Value of $distances:

    [0] => Array
            [6] => 1
            [2] => 2
            [4] => 2.2360679775
            [3] => 3.16227766017
            [1] => 4.12310562562
            [8] => 4.472135955
            [7] => 5.65685424949
            [5] => 5.83095189485

    [1] => Array
            [4] => 2
            [6] => 3.16227766017
            [3] => 3.60555127546
            [0] => 4.12310562562
            [7] => 5
            [2] => 6.0827625303
            [8] => 7.81024967591
            [5] => 9.21954445729

    [2] => Array
            [0] => 2
            [6] => 3
            [8] => 4
            [4] => 4.12310562562
            [5] => 4.24264068712
            [3] => 4.24264068712
            [1] => 6.0827625303
            [7] => 7.21110255093

    [3] => Array
            [4] => 2.2360679775
            [6] => 3
            [0] => 3.16227766017
            [1] => 3.60555127546
            [2] => 4.24264068712
            [5] => 6
            [8] => 7.61577310586
            [7] => 7.61577310586

    [4] => Array
            [6] => 1.41421356237
            [1] => 2
            [0] => 2.2360679775
            [3] => 2.2360679775
            [2] => 4.12310562562
            [7] => 5.38516480713
            [8] => 6.40312423743
            [5] => 7.28010988928

    [5] => Array
            [2] => 4.24264068712
            [0] => 5.83095189485
            [3] => 6
            [6] => 6.7082039325
            [4] => 7.28010988928
            [8] => 7.61577310586
            [1] => 9.21954445729
            [7] => 11.401754251

    [6] => Array
            [0] => 1
            [4] => 1.41421356237
            [3] => 3
            [2] => 3
            [1] => 3.16227766017
            [7] => 5
            [8] => 5
            [5] => 6.7082039325

    [7] => Array
            [1] => 5
            [6] => 5
            [4] => 5.38516480713
            [0] => 5.65685424949
            [8] => 6
            [2] => 7.21110255093
            [3] => 7.61577310586
            [5] => 11.401754251

    [8] => Array
            [2] => 4
            [0] => 4.472135955
            [6] => 5
            [7] => 6
            [4] => 6.40312423743
            [3] => 7.61577310586
            [5] => 7.61577310586
            [1] => 7.81024967591

Value of $neighbors of point 5 (-4, 5), 3 nearest:

    [2] => 4.24264068712
    [0] => 5.83095189485
    [3] => 6

2 is blue, 0 is red, and 3 is red, which makes point 5 red.

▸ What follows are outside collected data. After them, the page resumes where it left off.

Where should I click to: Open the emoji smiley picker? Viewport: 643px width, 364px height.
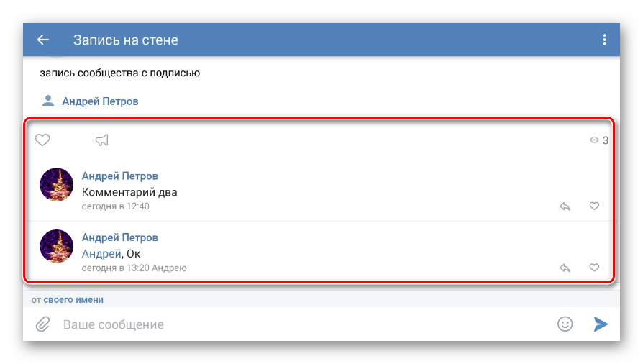pos(565,324)
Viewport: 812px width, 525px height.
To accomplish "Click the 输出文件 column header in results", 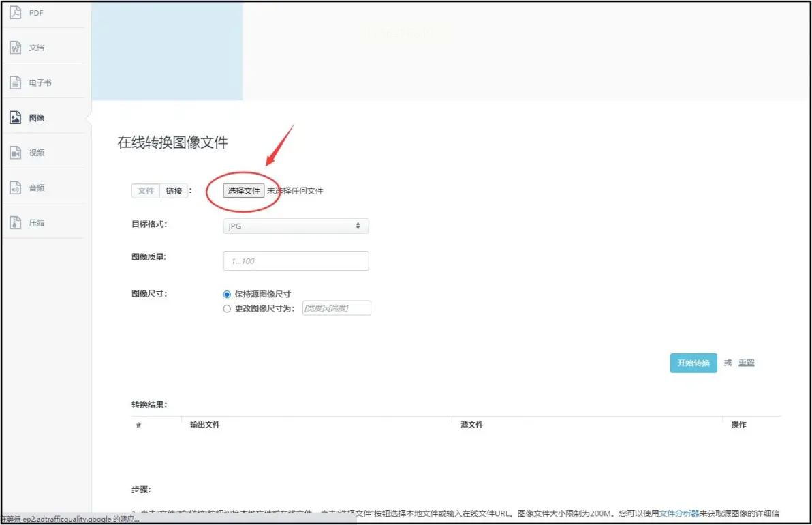I will point(205,425).
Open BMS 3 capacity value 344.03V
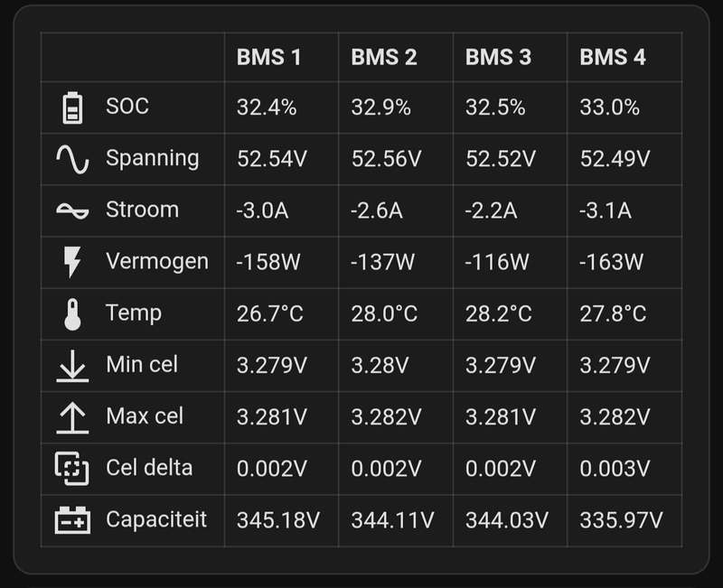 [507, 521]
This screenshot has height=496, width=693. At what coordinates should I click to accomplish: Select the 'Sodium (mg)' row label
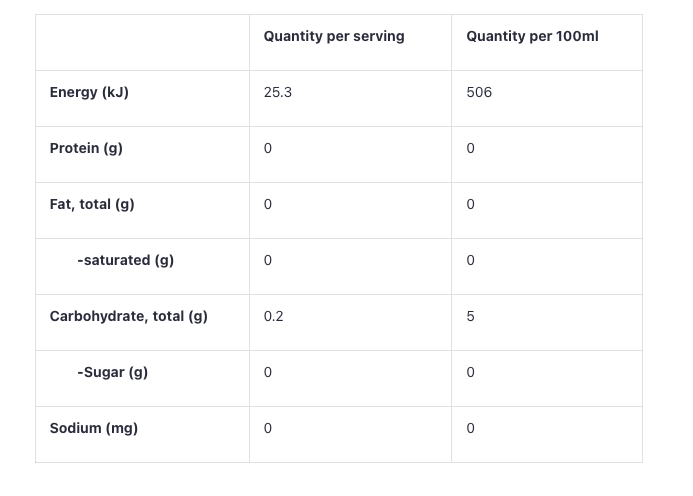[x=94, y=428]
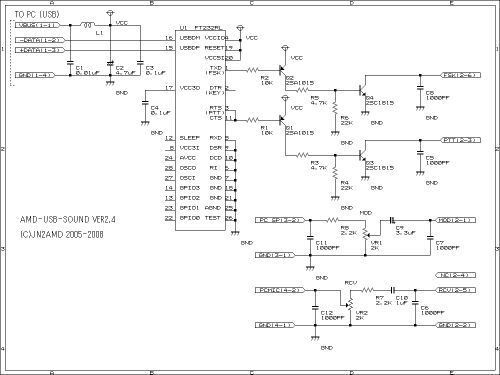The height and width of the screenshot is (375, 500).
Task: Click the PC SP input connector tag
Action: click(x=280, y=220)
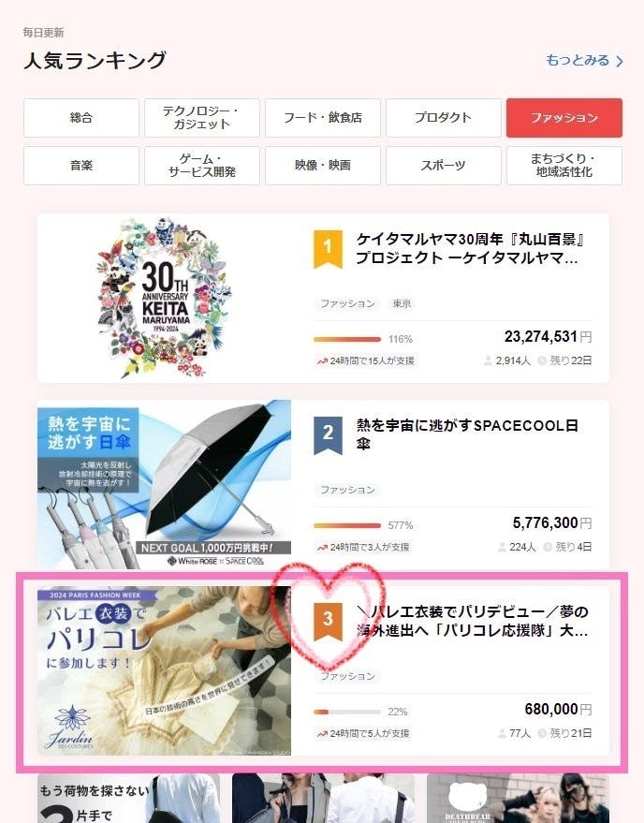Open the SPACECOOL umbrella thumbnail image
This screenshot has width=644, height=823.
coord(165,484)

In this example we ignore the source point’s existing label and reclassify it, but it’s just an example.



Oh, and it doesn’t do the recursive dive if an equal number of labels exist for a value k, it instead returns one arbitrarily

Hey thanks for the reply! I will take a look at your solution.

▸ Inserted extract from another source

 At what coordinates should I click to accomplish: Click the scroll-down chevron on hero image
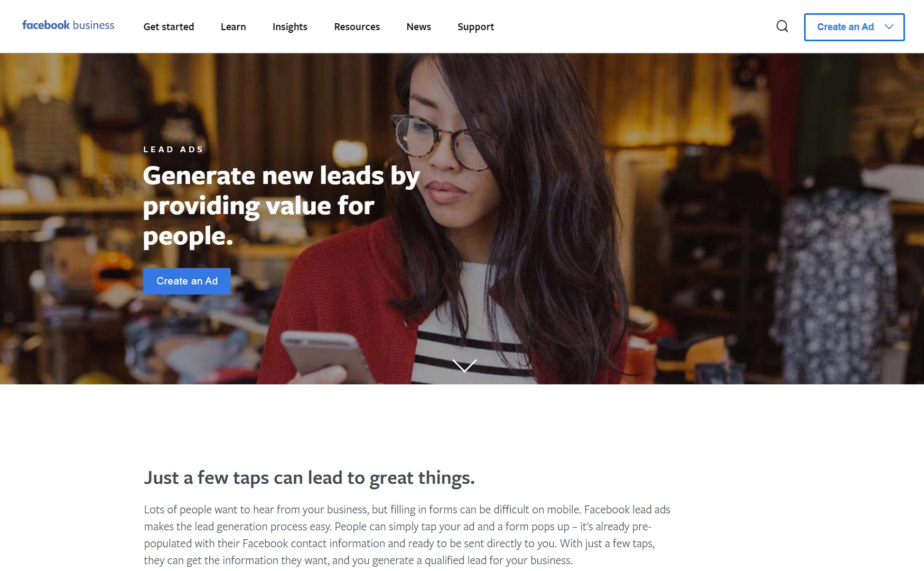(x=464, y=365)
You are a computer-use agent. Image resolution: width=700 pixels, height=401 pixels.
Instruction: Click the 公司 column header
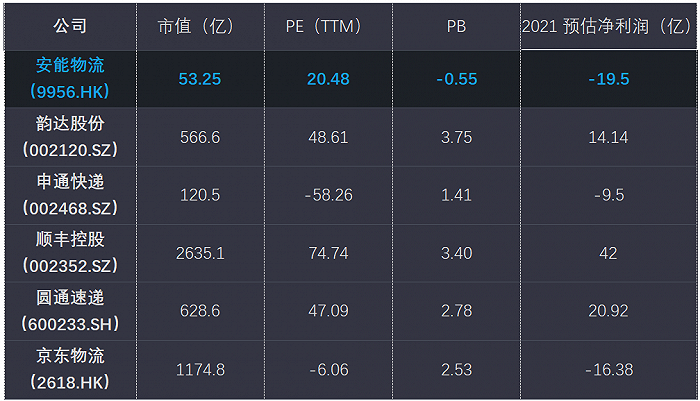(x=69, y=26)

I think really the best solution to this is to use a KDTree. But I have no idea how to implement one.

Provides pretty detailed steps on the creation of a Kd-tree.

Remember to read the references section of the PHP manual as it’s slightly different than what you probably learned in your C or Java class.

Hey, OK guys, so I followed the algorithm in the wikipedia article and constructed my kdTree with my point set.

I am now trying to implement the nearest neighbor search. The wikipedia example shows how to find the closest neighbor, but I want the nearest three. Could someone breakdown the algo for me?



The OP has a two-dimensional data set. Why the hell is there a need to model the data in a KDTree before running the nearest neighbor algorithm?